### Task to complete
Reproduce exactly the line that contains "This screenshot has width=483, height=269." and every line after it through the end of the records below, leaving out all pictures.

Stored data
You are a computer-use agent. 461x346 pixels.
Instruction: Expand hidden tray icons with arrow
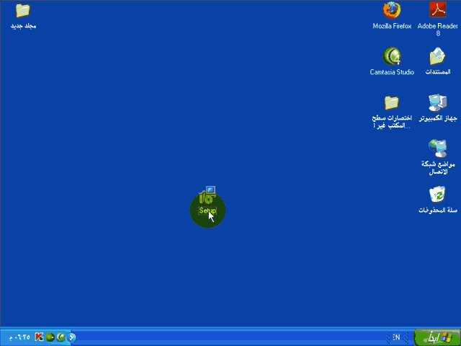click(71, 337)
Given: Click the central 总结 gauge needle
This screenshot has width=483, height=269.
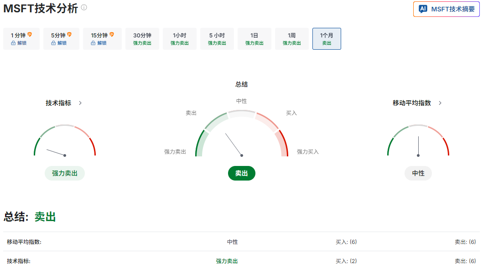Looking at the screenshot, I should [233, 144].
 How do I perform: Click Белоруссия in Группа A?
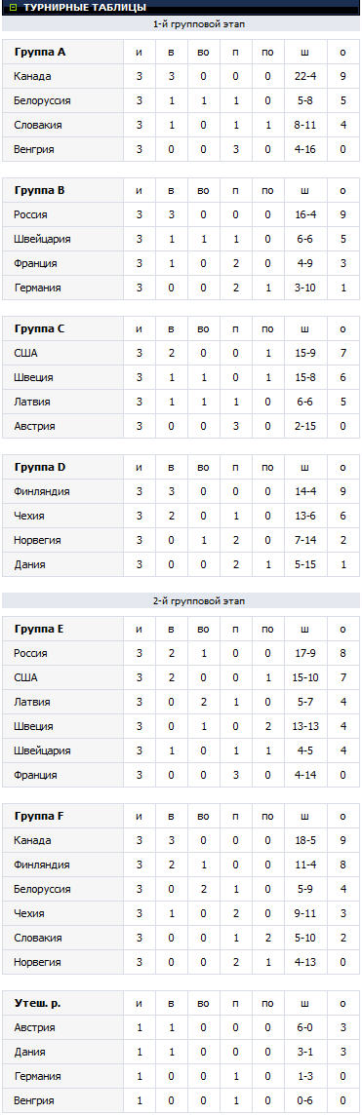[x=42, y=100]
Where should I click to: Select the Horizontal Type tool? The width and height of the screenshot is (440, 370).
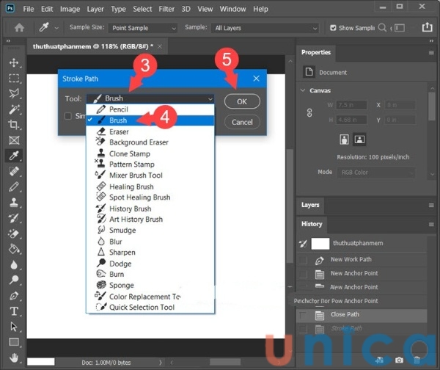click(x=14, y=311)
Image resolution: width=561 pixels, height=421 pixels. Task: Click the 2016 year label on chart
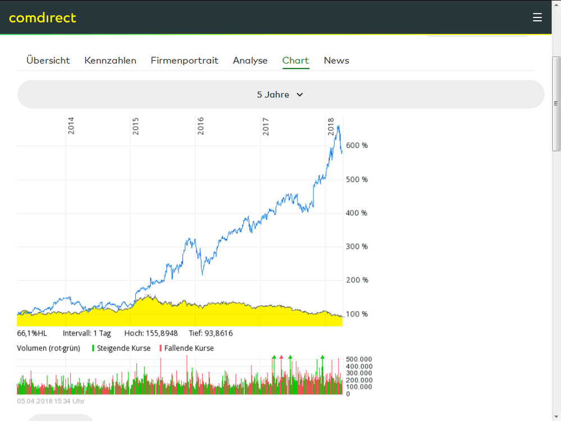pyautogui.click(x=200, y=125)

### Solution to this task
This screenshot has width=483, height=269.
Looking at the screenshot, I should [233, 144].
 How do I perform: Click Белоруссия in Группа A?
[x=42, y=100]
Where should I click to: Select the Horizontal Type tool? The width and height of the screenshot is (440, 370).
click(x=14, y=311)
Image resolution: width=561 pixels, height=421 pixels. Task: Click the 2016 year label on chart
pyautogui.click(x=200, y=125)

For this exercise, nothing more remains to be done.